(Word and element location data)

* START *

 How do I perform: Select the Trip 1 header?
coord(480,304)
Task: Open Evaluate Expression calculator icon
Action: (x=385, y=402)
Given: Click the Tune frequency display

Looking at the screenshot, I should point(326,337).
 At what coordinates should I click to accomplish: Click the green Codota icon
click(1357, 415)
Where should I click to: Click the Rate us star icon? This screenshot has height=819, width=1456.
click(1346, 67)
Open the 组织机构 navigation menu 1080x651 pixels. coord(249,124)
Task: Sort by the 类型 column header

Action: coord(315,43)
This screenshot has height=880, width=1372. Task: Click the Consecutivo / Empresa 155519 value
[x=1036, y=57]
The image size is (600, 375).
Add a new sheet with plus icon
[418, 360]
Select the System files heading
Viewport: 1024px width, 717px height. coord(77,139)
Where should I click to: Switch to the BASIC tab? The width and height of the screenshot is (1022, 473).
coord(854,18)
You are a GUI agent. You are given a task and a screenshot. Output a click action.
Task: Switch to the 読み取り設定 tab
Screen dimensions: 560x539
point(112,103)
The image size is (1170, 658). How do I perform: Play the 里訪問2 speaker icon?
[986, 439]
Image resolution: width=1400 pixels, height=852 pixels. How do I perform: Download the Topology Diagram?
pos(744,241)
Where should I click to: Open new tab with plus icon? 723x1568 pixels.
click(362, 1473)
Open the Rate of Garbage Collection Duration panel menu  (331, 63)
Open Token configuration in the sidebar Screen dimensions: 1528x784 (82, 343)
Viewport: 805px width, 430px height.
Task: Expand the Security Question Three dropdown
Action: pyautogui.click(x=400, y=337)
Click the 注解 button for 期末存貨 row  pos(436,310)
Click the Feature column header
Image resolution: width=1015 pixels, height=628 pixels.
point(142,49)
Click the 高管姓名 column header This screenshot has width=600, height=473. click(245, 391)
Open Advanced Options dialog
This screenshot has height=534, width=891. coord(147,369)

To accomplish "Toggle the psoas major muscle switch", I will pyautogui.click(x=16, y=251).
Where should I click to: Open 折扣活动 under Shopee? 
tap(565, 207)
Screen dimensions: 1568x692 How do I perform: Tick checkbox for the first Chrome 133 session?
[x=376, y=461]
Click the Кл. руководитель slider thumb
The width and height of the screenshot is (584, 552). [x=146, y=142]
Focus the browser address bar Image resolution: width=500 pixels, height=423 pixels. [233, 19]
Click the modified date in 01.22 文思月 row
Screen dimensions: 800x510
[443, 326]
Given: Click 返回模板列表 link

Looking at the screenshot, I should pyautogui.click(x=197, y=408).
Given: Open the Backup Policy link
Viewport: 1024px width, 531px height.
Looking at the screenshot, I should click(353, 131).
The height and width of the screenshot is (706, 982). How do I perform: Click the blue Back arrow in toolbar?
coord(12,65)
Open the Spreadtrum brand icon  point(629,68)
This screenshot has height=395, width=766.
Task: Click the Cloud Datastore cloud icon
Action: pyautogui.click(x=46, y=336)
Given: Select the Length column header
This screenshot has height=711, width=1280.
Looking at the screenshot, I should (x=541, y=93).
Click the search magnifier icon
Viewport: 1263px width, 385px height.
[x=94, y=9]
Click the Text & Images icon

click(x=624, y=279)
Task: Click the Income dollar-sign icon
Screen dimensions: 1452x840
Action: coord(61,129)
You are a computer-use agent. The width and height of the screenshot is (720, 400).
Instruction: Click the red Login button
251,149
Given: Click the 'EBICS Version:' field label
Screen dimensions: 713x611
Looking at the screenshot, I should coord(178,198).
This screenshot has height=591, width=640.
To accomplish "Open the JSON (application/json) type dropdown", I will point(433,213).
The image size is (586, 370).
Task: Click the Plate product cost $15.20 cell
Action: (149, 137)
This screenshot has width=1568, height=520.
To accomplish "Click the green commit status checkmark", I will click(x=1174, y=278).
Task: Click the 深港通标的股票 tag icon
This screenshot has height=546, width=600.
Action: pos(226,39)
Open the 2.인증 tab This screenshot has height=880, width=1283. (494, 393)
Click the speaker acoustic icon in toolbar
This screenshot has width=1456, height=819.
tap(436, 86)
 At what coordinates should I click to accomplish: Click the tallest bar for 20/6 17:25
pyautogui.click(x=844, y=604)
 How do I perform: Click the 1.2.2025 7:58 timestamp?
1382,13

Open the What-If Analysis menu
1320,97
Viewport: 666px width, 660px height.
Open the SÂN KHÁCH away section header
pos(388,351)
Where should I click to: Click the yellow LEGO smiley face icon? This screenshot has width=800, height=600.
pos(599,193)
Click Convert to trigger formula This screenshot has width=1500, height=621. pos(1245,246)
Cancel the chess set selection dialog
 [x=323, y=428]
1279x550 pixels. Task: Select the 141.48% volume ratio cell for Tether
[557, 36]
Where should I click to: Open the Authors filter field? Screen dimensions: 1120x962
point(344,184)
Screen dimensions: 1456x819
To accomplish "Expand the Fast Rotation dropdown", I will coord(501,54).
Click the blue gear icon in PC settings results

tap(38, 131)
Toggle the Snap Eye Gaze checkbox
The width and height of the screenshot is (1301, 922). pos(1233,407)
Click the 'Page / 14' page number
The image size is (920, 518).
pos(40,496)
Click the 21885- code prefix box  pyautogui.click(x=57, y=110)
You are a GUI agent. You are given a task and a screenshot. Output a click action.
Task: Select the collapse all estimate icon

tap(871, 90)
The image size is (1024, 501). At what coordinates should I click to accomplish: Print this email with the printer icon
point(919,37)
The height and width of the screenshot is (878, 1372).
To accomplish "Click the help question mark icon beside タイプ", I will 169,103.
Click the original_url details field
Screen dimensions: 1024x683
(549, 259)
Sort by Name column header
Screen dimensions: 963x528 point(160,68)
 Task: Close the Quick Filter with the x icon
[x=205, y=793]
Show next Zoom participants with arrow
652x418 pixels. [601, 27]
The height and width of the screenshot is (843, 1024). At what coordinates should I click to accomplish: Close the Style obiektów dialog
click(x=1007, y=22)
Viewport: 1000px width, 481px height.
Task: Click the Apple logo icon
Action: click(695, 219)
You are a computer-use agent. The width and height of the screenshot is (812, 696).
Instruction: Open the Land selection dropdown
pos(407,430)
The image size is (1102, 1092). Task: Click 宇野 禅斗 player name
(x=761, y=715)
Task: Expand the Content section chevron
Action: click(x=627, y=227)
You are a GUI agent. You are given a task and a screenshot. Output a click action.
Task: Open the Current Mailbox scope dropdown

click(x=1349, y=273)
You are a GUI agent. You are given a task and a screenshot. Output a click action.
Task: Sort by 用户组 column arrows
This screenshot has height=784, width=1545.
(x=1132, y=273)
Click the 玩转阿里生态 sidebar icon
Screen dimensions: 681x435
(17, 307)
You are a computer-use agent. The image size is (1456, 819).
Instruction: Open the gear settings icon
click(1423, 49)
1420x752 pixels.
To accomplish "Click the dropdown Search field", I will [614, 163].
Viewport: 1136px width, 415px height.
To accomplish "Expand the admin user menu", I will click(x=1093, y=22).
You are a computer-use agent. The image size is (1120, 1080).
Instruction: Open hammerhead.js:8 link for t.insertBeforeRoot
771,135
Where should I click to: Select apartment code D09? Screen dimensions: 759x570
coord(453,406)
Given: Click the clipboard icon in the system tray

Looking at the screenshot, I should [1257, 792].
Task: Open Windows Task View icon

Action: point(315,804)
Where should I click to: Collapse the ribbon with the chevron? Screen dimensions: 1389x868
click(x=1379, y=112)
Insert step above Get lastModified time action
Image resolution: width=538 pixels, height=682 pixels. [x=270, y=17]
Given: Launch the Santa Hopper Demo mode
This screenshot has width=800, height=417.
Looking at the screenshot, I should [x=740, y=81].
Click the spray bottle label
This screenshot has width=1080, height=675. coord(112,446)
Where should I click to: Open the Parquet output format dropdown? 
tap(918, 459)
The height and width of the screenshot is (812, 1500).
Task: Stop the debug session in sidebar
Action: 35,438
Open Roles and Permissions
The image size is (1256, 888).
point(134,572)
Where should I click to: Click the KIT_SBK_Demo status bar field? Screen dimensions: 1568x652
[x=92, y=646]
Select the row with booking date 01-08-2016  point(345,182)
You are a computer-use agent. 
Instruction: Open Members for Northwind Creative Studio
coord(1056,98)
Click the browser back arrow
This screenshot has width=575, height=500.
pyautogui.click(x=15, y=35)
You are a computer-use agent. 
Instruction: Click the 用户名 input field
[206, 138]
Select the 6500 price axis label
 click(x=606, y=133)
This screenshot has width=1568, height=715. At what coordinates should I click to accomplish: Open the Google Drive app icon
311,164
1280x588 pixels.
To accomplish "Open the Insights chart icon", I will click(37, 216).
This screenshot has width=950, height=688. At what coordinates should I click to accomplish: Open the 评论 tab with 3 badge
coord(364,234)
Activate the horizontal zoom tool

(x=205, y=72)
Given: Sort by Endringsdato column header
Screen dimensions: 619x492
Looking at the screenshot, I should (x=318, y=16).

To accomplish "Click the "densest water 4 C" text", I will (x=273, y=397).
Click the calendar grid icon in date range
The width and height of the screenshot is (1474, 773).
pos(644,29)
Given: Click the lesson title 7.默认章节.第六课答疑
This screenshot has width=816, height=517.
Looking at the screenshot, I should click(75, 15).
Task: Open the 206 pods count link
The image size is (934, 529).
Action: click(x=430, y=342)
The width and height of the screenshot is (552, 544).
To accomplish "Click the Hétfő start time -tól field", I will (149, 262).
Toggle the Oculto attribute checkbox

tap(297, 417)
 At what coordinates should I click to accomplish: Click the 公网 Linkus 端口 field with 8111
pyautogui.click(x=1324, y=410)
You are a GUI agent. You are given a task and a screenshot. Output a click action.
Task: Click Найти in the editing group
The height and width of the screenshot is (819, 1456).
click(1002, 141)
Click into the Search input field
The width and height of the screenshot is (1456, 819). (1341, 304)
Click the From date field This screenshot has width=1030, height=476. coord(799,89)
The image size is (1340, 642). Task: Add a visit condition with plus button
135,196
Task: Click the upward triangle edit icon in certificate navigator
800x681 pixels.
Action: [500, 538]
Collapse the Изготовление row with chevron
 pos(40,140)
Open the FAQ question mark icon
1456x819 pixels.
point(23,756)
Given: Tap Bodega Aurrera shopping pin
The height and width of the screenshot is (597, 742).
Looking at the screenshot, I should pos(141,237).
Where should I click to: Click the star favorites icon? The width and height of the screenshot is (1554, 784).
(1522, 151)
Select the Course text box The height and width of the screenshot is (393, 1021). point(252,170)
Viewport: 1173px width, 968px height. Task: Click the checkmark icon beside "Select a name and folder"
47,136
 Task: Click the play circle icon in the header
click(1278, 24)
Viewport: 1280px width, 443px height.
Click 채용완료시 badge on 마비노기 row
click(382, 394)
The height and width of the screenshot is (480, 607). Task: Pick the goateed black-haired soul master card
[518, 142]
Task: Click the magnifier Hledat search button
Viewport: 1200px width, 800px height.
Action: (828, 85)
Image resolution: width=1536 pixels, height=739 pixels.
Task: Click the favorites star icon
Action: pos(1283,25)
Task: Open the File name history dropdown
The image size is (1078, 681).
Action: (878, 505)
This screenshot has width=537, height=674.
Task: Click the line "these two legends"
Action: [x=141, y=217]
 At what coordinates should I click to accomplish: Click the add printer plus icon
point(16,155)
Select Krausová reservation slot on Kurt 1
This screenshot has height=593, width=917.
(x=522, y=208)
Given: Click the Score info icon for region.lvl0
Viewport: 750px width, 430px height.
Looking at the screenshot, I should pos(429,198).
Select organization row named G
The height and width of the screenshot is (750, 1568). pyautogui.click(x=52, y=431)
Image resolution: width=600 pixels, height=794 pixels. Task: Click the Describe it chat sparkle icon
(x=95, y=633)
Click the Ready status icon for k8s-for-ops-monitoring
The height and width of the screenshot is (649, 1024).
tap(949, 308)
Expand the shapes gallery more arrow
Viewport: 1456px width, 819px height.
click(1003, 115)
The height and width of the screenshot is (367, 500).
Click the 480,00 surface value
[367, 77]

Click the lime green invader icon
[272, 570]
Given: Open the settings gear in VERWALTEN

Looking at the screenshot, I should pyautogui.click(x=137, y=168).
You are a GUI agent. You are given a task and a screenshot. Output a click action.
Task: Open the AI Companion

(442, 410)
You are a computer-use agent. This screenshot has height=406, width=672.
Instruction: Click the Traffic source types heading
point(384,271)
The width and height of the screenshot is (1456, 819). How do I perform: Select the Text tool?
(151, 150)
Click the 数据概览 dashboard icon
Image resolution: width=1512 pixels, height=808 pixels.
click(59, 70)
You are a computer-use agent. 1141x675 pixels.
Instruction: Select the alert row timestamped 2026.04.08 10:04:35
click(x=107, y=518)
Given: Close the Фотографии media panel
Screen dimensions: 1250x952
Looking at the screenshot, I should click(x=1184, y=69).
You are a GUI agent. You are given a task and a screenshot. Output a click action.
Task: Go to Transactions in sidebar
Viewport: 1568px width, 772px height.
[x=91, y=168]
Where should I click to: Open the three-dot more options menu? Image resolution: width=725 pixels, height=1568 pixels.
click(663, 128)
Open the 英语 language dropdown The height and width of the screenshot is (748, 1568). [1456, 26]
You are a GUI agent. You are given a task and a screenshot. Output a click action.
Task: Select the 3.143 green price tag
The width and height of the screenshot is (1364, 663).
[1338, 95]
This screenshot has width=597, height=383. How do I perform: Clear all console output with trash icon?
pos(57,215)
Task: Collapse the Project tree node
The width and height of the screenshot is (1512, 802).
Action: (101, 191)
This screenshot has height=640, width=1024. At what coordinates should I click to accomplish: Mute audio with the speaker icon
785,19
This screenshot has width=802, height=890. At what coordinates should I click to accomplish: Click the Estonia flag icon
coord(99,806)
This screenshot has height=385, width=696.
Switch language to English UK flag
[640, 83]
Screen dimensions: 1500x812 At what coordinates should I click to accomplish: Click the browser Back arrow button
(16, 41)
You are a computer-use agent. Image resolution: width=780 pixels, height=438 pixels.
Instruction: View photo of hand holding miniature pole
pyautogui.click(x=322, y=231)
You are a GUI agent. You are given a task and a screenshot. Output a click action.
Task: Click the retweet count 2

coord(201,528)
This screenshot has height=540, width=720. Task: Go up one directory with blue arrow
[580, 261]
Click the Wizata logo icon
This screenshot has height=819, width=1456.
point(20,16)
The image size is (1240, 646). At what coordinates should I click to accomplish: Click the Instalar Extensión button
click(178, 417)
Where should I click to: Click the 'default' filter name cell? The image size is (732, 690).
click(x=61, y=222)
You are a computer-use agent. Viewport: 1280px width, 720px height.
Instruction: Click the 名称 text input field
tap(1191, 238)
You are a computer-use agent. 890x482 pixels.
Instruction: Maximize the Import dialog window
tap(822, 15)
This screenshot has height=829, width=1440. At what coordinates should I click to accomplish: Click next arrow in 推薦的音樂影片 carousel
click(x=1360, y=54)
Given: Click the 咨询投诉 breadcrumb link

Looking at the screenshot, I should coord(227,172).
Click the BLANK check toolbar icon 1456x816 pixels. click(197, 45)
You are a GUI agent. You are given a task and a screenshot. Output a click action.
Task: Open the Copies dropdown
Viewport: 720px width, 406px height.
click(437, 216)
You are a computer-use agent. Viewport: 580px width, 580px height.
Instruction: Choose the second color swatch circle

* END *

Aim of the exercise = Duplicate the material between the lines holding "You are a computer-use agent. 890x482 pixels." and "Looking at the screenshot, I should coord(227,172).", inclusive, reproducing those lines exactly.

Finished answer =
You are a computer-use agent. 890x482 pixels.
Instruction: Maximize the Import dialog window
tap(822, 15)
This screenshot has height=829, width=1440. At what coordinates should I click to accomplish: Click next arrow in 推薦的音樂影片 carousel
click(x=1360, y=54)
Given: Click the 咨询投诉 breadcrumb link

Looking at the screenshot, I should coord(227,172).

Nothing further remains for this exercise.